And kindleboarders recommend such good books. Now you understand what all the moaning and groaning is about and why one of our vocab words is Kindleruptcy.



> And I picked up Outlander so I can be ready for our first book group meeting.


Woo Hoo! Now the Klub has Board Kred. The Big Guy himself is joining us.


----------



## Leslie (Apr 7, 2008)

Harvey,

You of all people know that a link is required!











L


----------



## luvmy4brats (Nov 9, 2008)

Congratulations to you and KindleWidow!

I do hope the two of you like some of the same books, it will help stretch those dollars.


----------



## Scathach (Dec 5, 2008)

woohoo grats on getting your Kindle for the Holidays


----------



## Leslie (Apr 7, 2008)

luvmy4brats said:


> Congratulations to you and KindleWidow!
> 
> I do hope the two of you like some of the same books, it will help stretch those dollars.


This is totally off topic but Luv, I saw a license plate today:
*
3XX&1XY*

and completely thought of you and that little guy in his Spiderman underpants! LOL

L


----------



## sjc (Oct 29, 2008)

OMG!!! Bookends!!  Congratulations!!


----------



## bkworm8it (Nov 17, 2008)

Congrats Harey and Wife on your new kindles!!!!  

Theresam


----------



## Erich (Dec 26, 2008)

Hooray for Harvey and the wife for getting Kindles!

I must join you.  Santa was nice to me and graciously gave me the Kindle this year too.  I love it!


----------



## KBoards Admin (Nov 27, 2007)

Erich said:


> Hooray for Harvey and the wife for getting Kindles!
> 
> I must join you. Santa was nice to me and graciously gave me the Kindle this year too. I love it!


That's great, Erich! We will both be having a good time breaking them in!


----------



## KBoards Admin (Nov 27, 2007)

Leslie said:


> Harvey,
> 
> You of all people know that a link is required!
> 
> L


Busted! Thanks for providing that link, Leslie!


----------



## Jack C (Dec 26, 2008)

Congratulations on your Kindles  & Merry Christmas!


----------



## luvmy4brats (Nov 9, 2008)

Leslie said:


> This is totally off topic but Luv, I saw a license plate today:
> *
> 3XX&1XY*
> 
> ...


Oh that's funny! (Mine is BRATBUS) Thanks for thinking of me. BTW, he got Darth Vader ones from Santa.

And to get it back on topic  Both my mom and my daughter got their Kindles this morning and were totally surprised!
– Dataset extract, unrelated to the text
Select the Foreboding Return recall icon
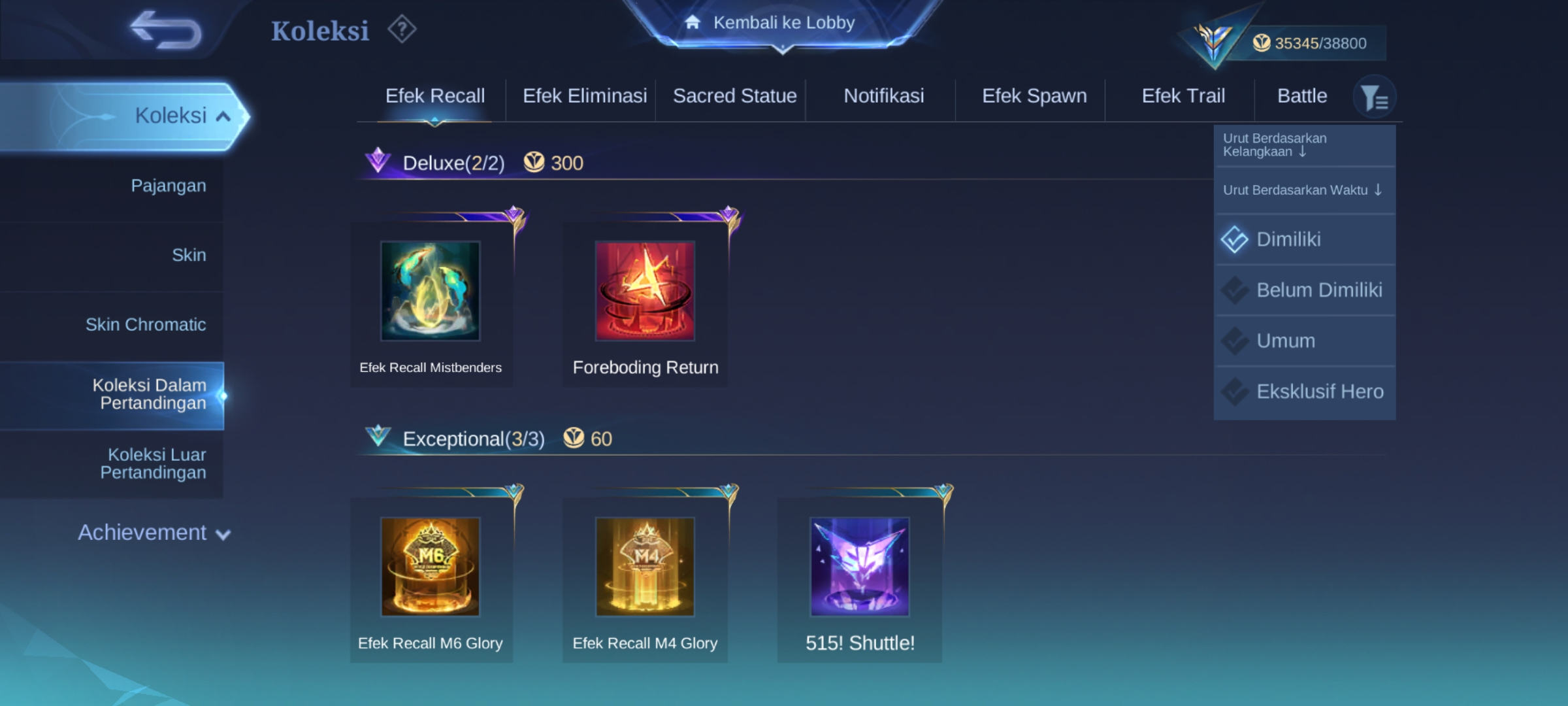This screenshot has height=706, width=1568. point(645,291)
I had made a big deal about them being backordered until February so neither one of them were expecting it.


----------



## KBoards Admin (Nov 27, 2007)

^ Oh, that is great to hear. You had a very Kindle-y Christmas too!


----------



## roselake (Nov 5, 2008)

woot, woot,  Good for both of you.  You will love them!


----------



## Diana (Nov 9, 2008)

Congrats Harvey   Enjoy your Kindle!


----------



## Anne (Oct 29, 2008)

Congratulations, Harvey and KindleWidow I am so Happy for both of you.


----------



## Marci (Nov 13, 2008)

Harvey said:


> We are most pleased.  My first download will be Leslie's book!!


One of the best Christmas presents I've gotten today!
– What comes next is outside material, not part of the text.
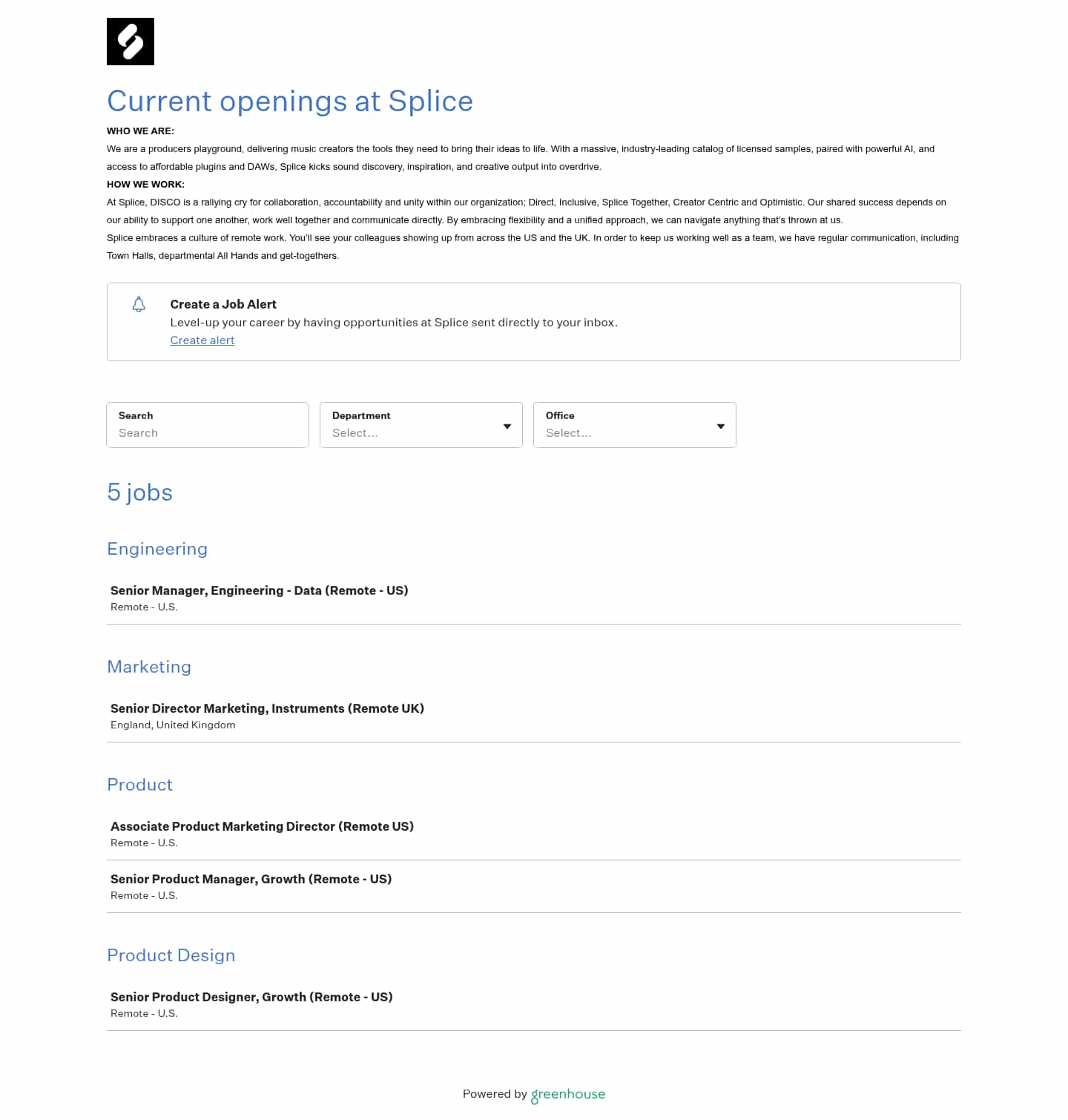
Task: Click the 5 jobs count heading
Action: click(140, 493)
I'm _so happy_ for both of you.

Laura,

*Go! Fight! Win!*

Marci


----------



## Guest (Dec 26, 2008)

luvmy4brats said:


> Oh that's funny! (Mine is BRATBUS) Thanks for thinking of me. BTW, he got Darth Vader ones from Santa.
> 
> And to get it back on topic  Both my mom and my daughter got their Kindles this morning and were totally surprised! I had made a big deal about them being backordered until February so neither one of them were expecting it.


Well as long as he doesn't run around yelling "Look Look!! Darth Vader is sticking his tongue out!!!" you'll be OK.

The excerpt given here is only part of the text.